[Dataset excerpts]
──────
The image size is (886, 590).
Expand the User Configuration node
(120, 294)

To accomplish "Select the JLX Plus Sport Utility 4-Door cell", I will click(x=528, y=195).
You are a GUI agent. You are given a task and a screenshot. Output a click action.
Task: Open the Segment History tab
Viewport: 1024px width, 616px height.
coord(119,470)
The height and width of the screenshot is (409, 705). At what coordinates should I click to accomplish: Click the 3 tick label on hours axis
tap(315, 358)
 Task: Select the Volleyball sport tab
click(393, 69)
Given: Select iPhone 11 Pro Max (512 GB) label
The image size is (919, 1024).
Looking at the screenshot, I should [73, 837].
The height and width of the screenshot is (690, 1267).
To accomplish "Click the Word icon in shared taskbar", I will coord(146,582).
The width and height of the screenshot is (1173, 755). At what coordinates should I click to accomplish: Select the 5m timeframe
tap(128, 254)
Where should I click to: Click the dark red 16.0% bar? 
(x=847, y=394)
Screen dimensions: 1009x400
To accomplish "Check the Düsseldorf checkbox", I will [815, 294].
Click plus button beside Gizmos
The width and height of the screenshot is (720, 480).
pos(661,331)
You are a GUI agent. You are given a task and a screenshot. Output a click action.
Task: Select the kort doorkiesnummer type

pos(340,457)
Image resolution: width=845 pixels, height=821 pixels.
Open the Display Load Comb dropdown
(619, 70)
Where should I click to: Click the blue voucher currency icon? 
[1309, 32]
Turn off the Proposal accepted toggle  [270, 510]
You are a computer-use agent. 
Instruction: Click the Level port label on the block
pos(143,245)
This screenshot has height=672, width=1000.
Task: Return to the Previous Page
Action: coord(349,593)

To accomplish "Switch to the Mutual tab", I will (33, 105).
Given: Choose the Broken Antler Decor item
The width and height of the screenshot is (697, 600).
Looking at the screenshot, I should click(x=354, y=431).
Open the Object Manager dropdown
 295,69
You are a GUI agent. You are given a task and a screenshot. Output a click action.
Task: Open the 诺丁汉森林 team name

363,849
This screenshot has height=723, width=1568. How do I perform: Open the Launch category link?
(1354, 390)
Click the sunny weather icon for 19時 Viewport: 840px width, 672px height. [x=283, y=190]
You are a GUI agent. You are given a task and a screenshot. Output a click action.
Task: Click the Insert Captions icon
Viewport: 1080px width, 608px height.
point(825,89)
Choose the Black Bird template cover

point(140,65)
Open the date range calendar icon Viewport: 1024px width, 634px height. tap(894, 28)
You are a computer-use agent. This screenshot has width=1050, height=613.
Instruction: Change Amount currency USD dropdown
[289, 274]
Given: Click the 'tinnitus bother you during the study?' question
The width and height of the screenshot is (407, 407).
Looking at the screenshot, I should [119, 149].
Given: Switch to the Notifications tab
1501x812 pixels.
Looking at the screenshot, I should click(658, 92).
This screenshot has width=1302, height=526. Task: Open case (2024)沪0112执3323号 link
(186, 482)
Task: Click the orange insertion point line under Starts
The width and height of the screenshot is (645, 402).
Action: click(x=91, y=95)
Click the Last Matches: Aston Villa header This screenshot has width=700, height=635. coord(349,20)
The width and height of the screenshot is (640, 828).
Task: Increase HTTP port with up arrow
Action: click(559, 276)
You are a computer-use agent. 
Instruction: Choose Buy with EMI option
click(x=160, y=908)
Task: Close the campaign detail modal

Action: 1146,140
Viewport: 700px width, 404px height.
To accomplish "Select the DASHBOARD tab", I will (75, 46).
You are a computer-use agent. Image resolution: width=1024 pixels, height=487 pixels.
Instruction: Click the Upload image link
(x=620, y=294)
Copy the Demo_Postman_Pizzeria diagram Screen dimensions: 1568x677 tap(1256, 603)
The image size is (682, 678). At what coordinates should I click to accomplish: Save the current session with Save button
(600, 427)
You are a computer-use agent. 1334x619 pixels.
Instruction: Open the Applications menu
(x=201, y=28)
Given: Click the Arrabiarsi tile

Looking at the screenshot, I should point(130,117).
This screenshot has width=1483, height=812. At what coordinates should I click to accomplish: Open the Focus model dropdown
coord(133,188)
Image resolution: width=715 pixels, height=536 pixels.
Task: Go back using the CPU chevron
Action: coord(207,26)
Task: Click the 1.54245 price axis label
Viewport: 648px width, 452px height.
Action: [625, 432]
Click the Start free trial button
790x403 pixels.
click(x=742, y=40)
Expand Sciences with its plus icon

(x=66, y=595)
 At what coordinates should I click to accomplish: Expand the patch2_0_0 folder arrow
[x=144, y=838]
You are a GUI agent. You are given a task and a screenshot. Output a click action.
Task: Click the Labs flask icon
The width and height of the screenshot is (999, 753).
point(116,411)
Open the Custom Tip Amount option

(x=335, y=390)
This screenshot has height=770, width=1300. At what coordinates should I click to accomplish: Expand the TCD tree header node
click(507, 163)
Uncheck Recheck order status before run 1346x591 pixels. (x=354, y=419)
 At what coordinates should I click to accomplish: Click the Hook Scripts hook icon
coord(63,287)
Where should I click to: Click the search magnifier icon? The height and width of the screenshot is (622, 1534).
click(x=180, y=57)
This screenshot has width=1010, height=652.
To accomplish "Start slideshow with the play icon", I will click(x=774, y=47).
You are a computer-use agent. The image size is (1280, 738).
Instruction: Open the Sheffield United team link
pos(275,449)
──────
- _Exercise description_
Copy every line of the entries above in which "Switch" occurs.

- _Exercise result_
To accomplish "Switch to the Mutual tab", I will (33, 105).
Given: Switch to the Notifications tab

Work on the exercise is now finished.